The InfoWorld metadata explorer

After noodling some more on the question of tag-oriented query and tag discovery [1,2] I came up with an application I'm calling the infoworld explorer. It's a Firefox 1.5-only deal for now, partly because I'm relying heavily on Mozilla's XPath search API and partly because only Firefox 1.5 seems to pass this CSS test. So if this link just brings up a big table that doesn't do anything interesting, you can watch the screencast to see what I'm talking about.

Before I look into porting this app to other browsers, or recasting it in a form that's more conventionally server-based, I need to shake it down for a while. In previous efforts along these lines I've focused on search, but here it's all about navigation. You're driving around in the following collection of metadata:

article types: Features (FE), Opinion (OP), Test Center reviews (TC)
author names
dates, written as months in the form 2006-01
tags from del.icio.us/infoworld
URLs

Everything on the page is clickable. The URLs, of course, lead to InfoWorld.com articles. But every other element toggles a filter. Clicking OP hides or reveals non-Opinion items; clicking Ephraim Schwartz hides or reveals non-Ephraim items; clicking macosx hides or reveals items not tagged with macosx.

It's really just query-by-example. You start with the whole dataset, which is currently the 800+ InfoWorld features, reviews, and columns that have been tagged at del.icio.us/infoworld, and you narrow or widen the scope by clicking on metadata values. But because tags are multivalued, there's an element of tag discovery that I find really interesting.

The screencast, for example, begins by toggling the virtualization tag. The resulting display differs from del.icio.us/infoworld/virtualization in two ways. First, it's sparser because I'm excluding (for now) the InfoWorld news stories that are the majority of our tagged items in del.icio.us. But second and more importantly, it places the tags in a metadata framework that's specific to this dataset.

At a glance, I can see that the InfoWorld authors most closely associated with virtualization are Galen Grumman and Tom Yager. What's more, I can see how they approach that topic in different ways: Galen's focus is storage virtualization, Tom's is CPU virtualization.

Mario Apicella also turns up in the context of storage virtualization. The combination of his name with two tags -- storage and virtualization -- yields just one row. But releasing the virtualization filter yields a flock of results: Mario is our storage specialist. Clicking 2005-11 shows that Mario was, in fact, the author of all five storage-tagged items that month. Releasing the date filter and switching authors to Galen, while retaining the storage filter, reveals the tag iscsi. Switching to that tag surfaces a couple of other authors: Logan Harbaugh and Paul Venezia. Again, the tags tell you something about their interests. By focusing on one or the other, and then releasing the iscsi filter, you can instantly apprehend their full ranges of topics.

There's a lot of geeky stuff under the covers here. Apart from the external links, the application is self-contained and works offline -- except for the clickthroughs to InfoWorld.com, of course. It's produced by a Python script that writes out a combination of code (JavaScript) and data (XHTML).
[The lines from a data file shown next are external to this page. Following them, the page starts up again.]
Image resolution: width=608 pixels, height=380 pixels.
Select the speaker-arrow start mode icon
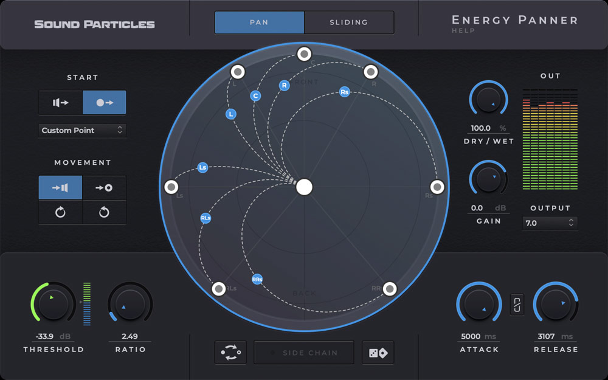pos(60,102)

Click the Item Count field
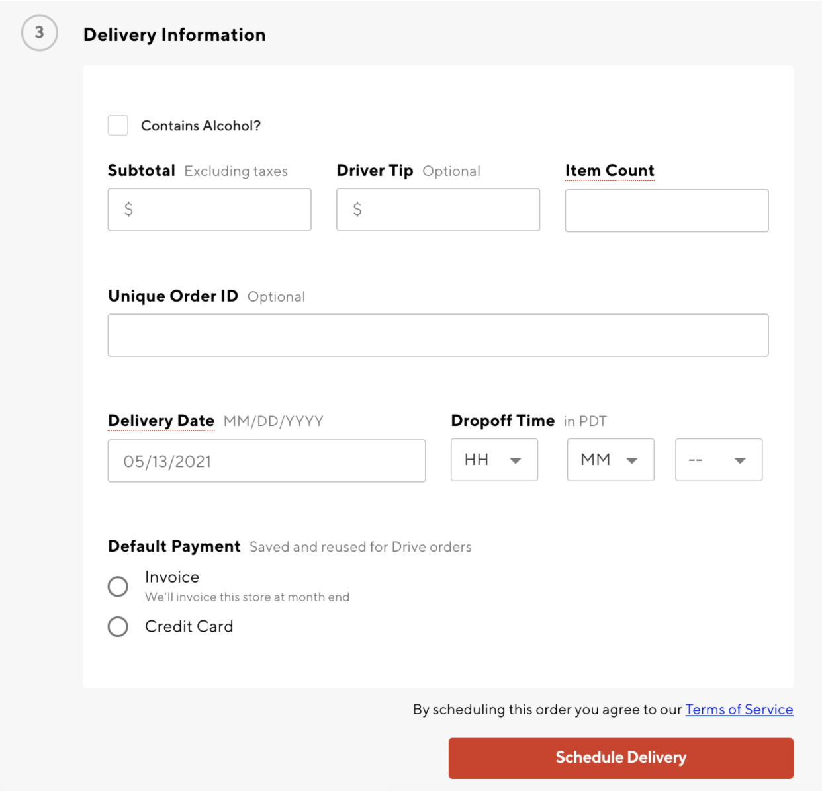click(x=666, y=210)
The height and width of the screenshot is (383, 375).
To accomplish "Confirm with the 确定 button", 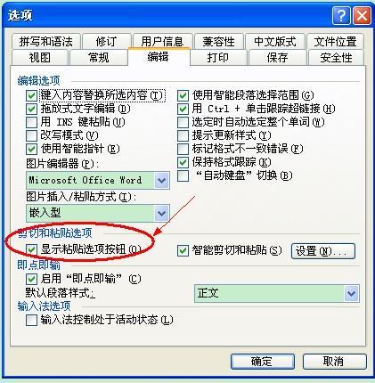I will point(263,362).
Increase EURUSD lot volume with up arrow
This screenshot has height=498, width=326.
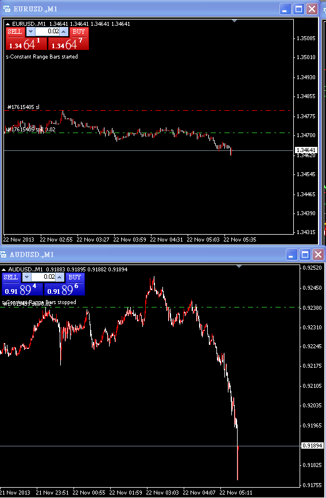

Although the HTML file doesn't have to be well-formed XML in order for the JavaScript XPath search idioms to work, the fact that it is well-formed means that there's a kind of query portability. If you save the file you've got an XML dataset that will respond to the same XPath queries used in the interactive version.

But all this is really beside the point. The question is whether it's ultimately useful. If you're an InfoWorld author or editor, it's going to be very useful, and I've got a hunch that this app will motivate some upgrades to Firefox 1.5. People more casually involved with InfoWorld-related data, though, will be less excited to be able to explore it in this way.

Broader appeal will come, I suspect, when people can bring their own filters to the application. Everybody has a unique mix of preferred information sources, authors, and associated tags. Combining those personal filters with site-specific filters, in the context of this kind of application, would be really compelling.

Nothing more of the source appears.